New Ways to Determine Patent Novelty

Jonathan Ashtor (now at Paul, Weiss) has completed a few quality empirical studies in the past. His new foray is a new and creative way to determine novelty. It's on SSRN, and the abstract is here:
I construct a measure of patent novelty based on linguistic analysis of claim text. Specifically, I employ advanced computational linguistic techniques to analyze the claims of all U.S. patents issued from 1976-2014, nearly 5 million patents in total. I use the resulting model to measure the similarity of each patented invention to all others in its technology-temporal cohort. Then, I validate the resulting measure using multiple established proxies for novelty, as well as actual USPTO Office Action rejections on grounds of lack of novelty or obviousness. I also analyze a set of pioneering patents and find that they have substantially and significantly higher novelty measures than other patents.
Using this measure, I study the relationship of novelty to patent value and cumulative innovation. I find significant correlations between novelty and patent value, as measured by returns to firm innovation and stock market responses to patent issuance. I also find strong correlations between novelty and cumulative innovation, as measured by forward citations. Furthermore, I find that patents of greater novelty give rise to more important citations, as they are more frequently cited in Office Action rejections of future patents for lack of novelty or obviousness. I also investigate how novelty relates to the USPTO examination process. In particular, I find that novelty is an inherent feature of a patented invention, which can be measured based on the claim text of either an issued patent or an early-stage patent application.
Next, I use this measure to analyze the characteristics of novel patents. I find that novelty is an effective dimension along which to stratify patents, as key patent characteristics vary significantly across the distribution of novelty measures. Moreover, novel patents are closely linked to basic scientific research, as measured by public grant funding and citations to non-patent scientific literature.
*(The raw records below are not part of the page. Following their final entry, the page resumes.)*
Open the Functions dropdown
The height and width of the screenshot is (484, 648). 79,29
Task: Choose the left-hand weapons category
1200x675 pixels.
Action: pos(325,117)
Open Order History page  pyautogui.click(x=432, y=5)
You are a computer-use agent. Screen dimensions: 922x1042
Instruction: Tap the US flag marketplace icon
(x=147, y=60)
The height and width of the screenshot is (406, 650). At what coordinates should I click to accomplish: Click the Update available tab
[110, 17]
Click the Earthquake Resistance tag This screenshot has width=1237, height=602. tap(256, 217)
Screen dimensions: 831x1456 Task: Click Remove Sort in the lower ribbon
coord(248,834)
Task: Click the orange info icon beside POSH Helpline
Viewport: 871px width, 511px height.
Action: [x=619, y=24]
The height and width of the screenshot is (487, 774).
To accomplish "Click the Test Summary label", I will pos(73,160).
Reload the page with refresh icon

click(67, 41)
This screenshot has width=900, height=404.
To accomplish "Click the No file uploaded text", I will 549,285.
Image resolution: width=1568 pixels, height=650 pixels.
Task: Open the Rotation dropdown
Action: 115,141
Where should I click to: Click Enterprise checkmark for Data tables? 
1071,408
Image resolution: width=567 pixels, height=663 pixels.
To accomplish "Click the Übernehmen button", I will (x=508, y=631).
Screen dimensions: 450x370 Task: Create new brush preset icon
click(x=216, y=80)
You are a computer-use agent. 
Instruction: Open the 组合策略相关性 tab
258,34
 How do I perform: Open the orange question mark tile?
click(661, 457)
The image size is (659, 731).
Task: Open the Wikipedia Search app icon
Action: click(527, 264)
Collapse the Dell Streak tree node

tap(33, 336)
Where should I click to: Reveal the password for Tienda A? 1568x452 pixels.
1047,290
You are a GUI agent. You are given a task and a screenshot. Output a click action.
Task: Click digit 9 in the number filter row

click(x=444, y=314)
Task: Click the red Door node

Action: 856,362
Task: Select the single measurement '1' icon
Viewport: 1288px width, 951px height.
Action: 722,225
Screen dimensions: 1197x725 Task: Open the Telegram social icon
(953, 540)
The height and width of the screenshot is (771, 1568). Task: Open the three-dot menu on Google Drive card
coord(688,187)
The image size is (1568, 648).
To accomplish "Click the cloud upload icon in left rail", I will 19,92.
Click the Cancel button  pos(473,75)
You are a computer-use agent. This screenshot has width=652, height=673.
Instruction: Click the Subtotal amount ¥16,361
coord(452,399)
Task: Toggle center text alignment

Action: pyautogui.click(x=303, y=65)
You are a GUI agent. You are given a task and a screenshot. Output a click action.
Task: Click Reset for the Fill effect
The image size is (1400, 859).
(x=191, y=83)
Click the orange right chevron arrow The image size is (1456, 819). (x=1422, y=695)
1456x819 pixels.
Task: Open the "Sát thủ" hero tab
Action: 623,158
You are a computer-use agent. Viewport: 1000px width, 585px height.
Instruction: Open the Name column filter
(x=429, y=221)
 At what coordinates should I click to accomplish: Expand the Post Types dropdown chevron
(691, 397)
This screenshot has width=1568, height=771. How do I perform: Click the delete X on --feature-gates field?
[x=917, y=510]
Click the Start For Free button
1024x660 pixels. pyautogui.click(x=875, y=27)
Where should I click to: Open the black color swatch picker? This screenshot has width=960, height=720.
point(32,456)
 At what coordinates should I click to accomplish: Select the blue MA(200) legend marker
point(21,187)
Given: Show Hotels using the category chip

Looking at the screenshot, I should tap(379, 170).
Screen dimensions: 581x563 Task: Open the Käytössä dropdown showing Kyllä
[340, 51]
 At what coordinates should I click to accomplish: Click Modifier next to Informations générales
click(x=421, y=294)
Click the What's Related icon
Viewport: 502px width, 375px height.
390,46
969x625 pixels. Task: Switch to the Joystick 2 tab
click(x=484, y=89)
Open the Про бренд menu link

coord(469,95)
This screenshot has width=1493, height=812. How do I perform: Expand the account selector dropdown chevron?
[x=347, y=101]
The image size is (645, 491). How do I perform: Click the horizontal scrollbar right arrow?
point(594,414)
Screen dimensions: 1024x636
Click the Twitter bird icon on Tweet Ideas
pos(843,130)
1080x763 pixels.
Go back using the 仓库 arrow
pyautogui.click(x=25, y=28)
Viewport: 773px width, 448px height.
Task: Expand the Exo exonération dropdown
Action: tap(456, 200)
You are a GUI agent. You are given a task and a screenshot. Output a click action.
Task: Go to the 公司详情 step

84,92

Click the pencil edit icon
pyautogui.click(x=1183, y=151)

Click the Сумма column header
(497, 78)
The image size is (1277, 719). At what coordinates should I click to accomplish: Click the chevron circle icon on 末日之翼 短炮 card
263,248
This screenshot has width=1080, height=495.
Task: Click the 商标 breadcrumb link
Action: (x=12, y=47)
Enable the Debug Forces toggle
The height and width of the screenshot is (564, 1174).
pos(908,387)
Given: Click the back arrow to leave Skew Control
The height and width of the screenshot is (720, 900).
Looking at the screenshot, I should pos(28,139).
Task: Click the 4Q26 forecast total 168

Finally, I use this measure to observe trends in novelty over a forty-year timespan of American innovation. This reveals a noticeable, albeit slight, trend in novelty in certain technology fields in recent years, which corresponds to technological maturation in those sectors.
 I'm skeptical of measures of patent quality by claim language only, but I like how he has used office actions to validate the measure. I think people will have to study this to see how it holds up, but I think it's an interesting and creative first step toward objectively judging quality.